14 setembro, 2006

Brian Eno e David Byrne - O Arbusto e Os Fantasmas Vivos


Um dos discos mais revolucionários e inovadores de inícios dos anos 80, «My Life In The Bush of Ghosts», de Brian Eno e David Byrne, foi reeditado, remasterizado e aumentado recentemente (tendo também uma capa nova, diferente daquela que está aqui em baixo). Já era tempo. O álbum ficou como um marco de vários géneros musicais, como um dos momentos-charneira da utilização de samples na música popular e precursor de muitos cruzamentos que, depois, a chamada world music iria desenvolver. No site bushofghosts, dedicado à reedição do álbum, está a decorrer um curioso concurso de remisturas dos temas, aberto à participação de toda a gente. E, aqui, recupero um texto originalmente publicado no BLITZ, em Agosto de 2002, de memória do álbum.


BRIAN ENO & DAVID BYRNE
«MY LIFE IN THE BUSH OF GHOSTS»

···

__DESAFIO 1__: Transcreva sem alterações o trecho do texto sobre o álbum «My Life In The Bush of Ghosts» que começa em "14 setembro, 2006" e segue até "memória do álbum.".
__DESAFIO 2__: Por favor, converta em lista numerada as linhas da listagem abaixo, começando pela primeira linha da listagem e seguindo até à linha com "point(9,130)", ambas incluídas. Omita as linhas em branco.

__DADOS DISPONÍVEIS__:
···

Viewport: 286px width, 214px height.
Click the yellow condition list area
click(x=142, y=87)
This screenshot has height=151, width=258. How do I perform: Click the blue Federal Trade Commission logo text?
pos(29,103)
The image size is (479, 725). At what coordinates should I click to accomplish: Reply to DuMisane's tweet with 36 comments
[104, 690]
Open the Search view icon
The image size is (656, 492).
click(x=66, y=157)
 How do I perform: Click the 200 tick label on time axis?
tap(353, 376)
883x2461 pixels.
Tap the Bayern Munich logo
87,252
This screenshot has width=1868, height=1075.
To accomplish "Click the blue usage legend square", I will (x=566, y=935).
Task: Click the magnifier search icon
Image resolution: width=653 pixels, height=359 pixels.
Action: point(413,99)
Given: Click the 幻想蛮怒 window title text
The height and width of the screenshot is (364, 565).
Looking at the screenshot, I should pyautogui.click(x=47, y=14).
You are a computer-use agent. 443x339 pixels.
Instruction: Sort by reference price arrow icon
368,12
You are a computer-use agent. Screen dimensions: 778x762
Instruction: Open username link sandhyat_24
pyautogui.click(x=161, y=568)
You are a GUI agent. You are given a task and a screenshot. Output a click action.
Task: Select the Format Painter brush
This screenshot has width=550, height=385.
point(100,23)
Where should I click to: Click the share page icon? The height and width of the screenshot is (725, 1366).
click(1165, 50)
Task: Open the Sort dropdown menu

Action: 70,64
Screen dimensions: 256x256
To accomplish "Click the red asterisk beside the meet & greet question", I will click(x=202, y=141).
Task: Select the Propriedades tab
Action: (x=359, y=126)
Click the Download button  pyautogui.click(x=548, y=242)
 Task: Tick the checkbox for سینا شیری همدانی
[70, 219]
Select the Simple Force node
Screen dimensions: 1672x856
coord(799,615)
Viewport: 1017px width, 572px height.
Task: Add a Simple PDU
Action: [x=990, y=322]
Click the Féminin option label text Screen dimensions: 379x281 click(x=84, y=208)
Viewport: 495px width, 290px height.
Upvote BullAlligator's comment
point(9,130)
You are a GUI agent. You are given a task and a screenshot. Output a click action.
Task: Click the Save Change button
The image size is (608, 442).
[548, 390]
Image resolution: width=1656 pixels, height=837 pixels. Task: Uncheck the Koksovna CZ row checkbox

···

__RESPOSTA DA TAREFA 1__:
14 setembro, 2006

Brian Eno e David Byrne - O Arbusto e Os Fantasmas Vivos


Um dos discos mais revolucionários e inovadores de inícios dos anos 80, «My Life In The Bush of Ghosts», de Brian Eno e David Byrne, foi reeditado, remasterizado e aumentado recentemente (tendo também uma capa nova, diferente daquela que está aqui em baixo). Já era tempo. O álbum ficou como um marco de vários géneros musicais, como um dos momentos-charneira da utilização de samples na música popular e precursor de muitos cruzamentos que, depois, a chamada world music iria desenvolver. No site bushofghosts, dedicado à reedição do álbum, está a decorrer um curioso concurso de remisturas dos temas, aberto à participação de toda a gente. E, aqui, recupero um texto originalmente publicado no BLITZ, em Agosto de 2002, de memória do álbum.

__RESPOSTA DA TAREFA 2__:
1. Viewport: 286px width, 214px height.
2. Click the yellow condition list area
3. click(x=142, y=87)
4. This screenshot has height=151, width=258. How do I perform: Click the blue Federal Trade Commission logo text?
5. pos(29,103)
6. The image size is (479, 725). At what coordinates should I click to accomplish: Reply to DuMisane's tweet with 36 comments
7. [104, 690]
8. Open the Search view icon
9. The image size is (656, 492).
10. click(x=66, y=157)
11.  How do I perform: Click the 200 tick label on time axis?
12. tap(353, 376)
13. 883x2461 pixels.
14. Tap the Bayern Munich logo
15. 87,252
16. This screenshot has width=1868, height=1075.
17. To accomplish "Click the blue usage legend square", I will (x=566, y=935).
18. Task: Click the magnifier search icon
19. Image resolution: width=653 pixels, height=359 pixels.
20. Action: point(413,99)
21. Given: Click the 幻想蛮怒 window title text
22. The height and width of the screenshot is (364, 565).
23. Looking at the screenshot, I should pyautogui.click(x=47, y=14).
24. You are a computer-use agent. 443x339 pixels.
25. Instruction: Sort by reference price arrow icon
26. 368,12
27. You are a computer-use agent. Screen dimensions: 778x762
28. Instruction: Open username link sandhyat_24
29. pyautogui.click(x=161, y=568)
30. You are a GUI agent. You are given a task and a screenshot. Output a click action.
31. Task: Select the Format Painter brush
32. This screenshot has width=550, height=385.
33. point(100,23)
34. Where should I click to: Click the share page icon? The height and width of the screenshot is (725, 1366).
35. click(1165, 50)
36. Task: Open the Sort dropdown menu
37. Action: 70,64
38. Screen dimensions: 256x256
39. To accomplish "Click the red asterisk beside the meet & greet question", I will click(x=202, y=141).
40. Task: Select the Propriedades tab
41. Action: (x=359, y=126)
42. Click the Download button  pyautogui.click(x=548, y=242)
43.  Task: Tick the checkbox for سینا شیری همدانی
44. [70, 219]
45. Select the Simple Force node
46. Screen dimensions: 1672x856
47. coord(799,615)
48. Viewport: 1017px width, 572px height.
49. Task: Add a Simple PDU
50. Action: [x=990, y=322]
51. Click the Féminin option label text Screen dimensions: 379x281 click(x=84, y=208)
52. Viewport: 495px width, 290px height.
53. Upvote BullAlligator's comment
54. point(9,130)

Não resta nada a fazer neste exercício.